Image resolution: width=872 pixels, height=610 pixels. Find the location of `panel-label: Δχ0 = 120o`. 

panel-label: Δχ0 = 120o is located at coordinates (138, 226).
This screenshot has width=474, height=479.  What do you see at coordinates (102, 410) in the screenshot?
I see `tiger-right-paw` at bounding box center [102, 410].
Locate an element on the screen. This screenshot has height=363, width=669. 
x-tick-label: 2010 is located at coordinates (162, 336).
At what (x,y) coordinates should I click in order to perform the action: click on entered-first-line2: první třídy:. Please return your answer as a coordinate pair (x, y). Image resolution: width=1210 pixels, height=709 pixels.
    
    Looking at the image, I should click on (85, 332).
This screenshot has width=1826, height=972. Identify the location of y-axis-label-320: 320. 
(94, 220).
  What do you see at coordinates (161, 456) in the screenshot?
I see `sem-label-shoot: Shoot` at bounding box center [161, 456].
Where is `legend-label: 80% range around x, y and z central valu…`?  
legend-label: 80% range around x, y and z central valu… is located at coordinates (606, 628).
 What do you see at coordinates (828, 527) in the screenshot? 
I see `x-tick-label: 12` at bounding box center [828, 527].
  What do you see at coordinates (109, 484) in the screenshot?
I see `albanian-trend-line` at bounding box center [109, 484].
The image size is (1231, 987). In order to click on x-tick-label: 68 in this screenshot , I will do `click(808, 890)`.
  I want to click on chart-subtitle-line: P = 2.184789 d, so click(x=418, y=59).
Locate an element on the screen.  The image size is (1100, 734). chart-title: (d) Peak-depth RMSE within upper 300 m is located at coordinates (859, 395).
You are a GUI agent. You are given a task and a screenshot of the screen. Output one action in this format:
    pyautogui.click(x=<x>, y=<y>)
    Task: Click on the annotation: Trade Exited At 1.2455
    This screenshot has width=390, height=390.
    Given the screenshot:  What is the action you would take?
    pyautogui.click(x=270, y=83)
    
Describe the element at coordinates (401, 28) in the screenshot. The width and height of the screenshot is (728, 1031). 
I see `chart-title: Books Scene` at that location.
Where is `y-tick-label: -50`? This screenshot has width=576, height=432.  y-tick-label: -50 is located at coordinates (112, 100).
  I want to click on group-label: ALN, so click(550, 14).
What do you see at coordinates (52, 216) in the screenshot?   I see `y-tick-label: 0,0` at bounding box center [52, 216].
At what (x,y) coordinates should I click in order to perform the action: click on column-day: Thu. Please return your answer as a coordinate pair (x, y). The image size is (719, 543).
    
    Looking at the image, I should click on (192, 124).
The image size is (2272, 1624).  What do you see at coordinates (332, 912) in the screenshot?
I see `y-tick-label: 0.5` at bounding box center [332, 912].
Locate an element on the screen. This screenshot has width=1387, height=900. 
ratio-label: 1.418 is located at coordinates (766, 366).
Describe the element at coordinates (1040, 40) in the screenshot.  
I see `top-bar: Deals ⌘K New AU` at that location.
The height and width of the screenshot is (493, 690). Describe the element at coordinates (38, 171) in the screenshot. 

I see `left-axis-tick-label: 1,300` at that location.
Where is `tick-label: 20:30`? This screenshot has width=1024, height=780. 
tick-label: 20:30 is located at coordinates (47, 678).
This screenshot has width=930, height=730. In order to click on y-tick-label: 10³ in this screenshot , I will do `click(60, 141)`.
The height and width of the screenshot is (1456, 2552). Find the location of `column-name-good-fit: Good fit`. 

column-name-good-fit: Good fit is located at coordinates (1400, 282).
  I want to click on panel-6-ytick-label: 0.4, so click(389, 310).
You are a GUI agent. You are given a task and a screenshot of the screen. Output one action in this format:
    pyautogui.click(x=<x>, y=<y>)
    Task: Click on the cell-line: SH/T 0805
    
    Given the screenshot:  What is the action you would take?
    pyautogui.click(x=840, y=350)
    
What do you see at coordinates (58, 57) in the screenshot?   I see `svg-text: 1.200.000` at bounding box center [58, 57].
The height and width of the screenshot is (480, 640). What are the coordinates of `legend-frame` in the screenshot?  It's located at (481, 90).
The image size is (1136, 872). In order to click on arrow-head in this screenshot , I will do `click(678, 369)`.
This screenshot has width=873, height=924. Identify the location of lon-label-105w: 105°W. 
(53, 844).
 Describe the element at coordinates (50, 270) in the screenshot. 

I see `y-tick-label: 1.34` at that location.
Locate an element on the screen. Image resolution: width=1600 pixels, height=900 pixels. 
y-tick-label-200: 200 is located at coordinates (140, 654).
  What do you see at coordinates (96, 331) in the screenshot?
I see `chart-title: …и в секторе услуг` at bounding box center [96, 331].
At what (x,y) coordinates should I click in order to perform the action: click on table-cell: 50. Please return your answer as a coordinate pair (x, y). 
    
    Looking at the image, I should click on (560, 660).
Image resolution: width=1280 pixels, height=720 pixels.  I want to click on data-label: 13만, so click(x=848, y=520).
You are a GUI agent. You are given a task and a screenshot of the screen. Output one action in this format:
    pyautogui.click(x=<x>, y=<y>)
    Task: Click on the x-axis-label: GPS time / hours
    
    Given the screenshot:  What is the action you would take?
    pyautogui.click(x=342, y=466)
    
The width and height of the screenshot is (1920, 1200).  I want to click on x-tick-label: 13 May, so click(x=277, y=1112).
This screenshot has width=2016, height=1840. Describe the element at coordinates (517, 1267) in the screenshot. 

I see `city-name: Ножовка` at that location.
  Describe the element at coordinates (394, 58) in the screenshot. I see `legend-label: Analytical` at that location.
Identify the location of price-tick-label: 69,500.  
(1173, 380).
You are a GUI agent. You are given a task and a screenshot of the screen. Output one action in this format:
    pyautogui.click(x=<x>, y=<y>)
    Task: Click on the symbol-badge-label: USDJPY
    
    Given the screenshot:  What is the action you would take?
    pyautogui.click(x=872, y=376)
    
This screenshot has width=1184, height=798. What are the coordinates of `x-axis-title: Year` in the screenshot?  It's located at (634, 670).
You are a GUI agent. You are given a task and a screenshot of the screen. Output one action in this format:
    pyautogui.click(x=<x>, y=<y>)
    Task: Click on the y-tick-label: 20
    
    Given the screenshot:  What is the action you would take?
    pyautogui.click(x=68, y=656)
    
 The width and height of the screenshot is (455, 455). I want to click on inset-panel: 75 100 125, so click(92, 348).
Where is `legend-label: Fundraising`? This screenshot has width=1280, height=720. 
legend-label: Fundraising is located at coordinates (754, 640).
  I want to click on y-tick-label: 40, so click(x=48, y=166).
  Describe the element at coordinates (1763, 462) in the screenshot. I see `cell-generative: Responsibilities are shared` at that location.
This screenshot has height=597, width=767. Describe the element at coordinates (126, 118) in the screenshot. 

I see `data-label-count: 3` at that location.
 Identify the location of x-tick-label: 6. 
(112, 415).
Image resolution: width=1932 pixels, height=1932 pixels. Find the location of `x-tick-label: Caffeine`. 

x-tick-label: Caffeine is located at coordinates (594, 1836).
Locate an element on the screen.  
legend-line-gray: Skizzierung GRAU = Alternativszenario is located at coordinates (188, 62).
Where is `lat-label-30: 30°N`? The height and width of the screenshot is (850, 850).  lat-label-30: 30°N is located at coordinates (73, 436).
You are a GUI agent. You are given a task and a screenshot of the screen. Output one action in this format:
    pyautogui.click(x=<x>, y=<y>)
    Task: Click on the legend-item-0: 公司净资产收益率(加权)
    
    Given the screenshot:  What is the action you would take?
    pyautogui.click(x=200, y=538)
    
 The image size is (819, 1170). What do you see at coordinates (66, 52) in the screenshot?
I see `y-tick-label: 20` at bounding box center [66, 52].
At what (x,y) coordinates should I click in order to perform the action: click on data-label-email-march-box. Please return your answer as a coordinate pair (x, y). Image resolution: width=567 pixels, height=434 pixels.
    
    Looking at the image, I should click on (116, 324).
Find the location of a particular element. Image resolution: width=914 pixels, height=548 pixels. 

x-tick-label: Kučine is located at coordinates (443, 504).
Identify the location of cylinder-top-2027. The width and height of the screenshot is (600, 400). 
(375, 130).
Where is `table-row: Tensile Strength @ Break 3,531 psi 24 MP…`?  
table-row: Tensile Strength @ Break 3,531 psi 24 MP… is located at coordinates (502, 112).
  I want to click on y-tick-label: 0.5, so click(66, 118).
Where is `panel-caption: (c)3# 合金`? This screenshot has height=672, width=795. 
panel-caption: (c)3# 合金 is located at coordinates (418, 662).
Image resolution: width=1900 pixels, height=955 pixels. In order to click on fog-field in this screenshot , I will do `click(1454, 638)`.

.....

TASK TO COMPLETE
How many of the lines above contain the word "will"? Reply with the number alone.

TASK ANSWER
4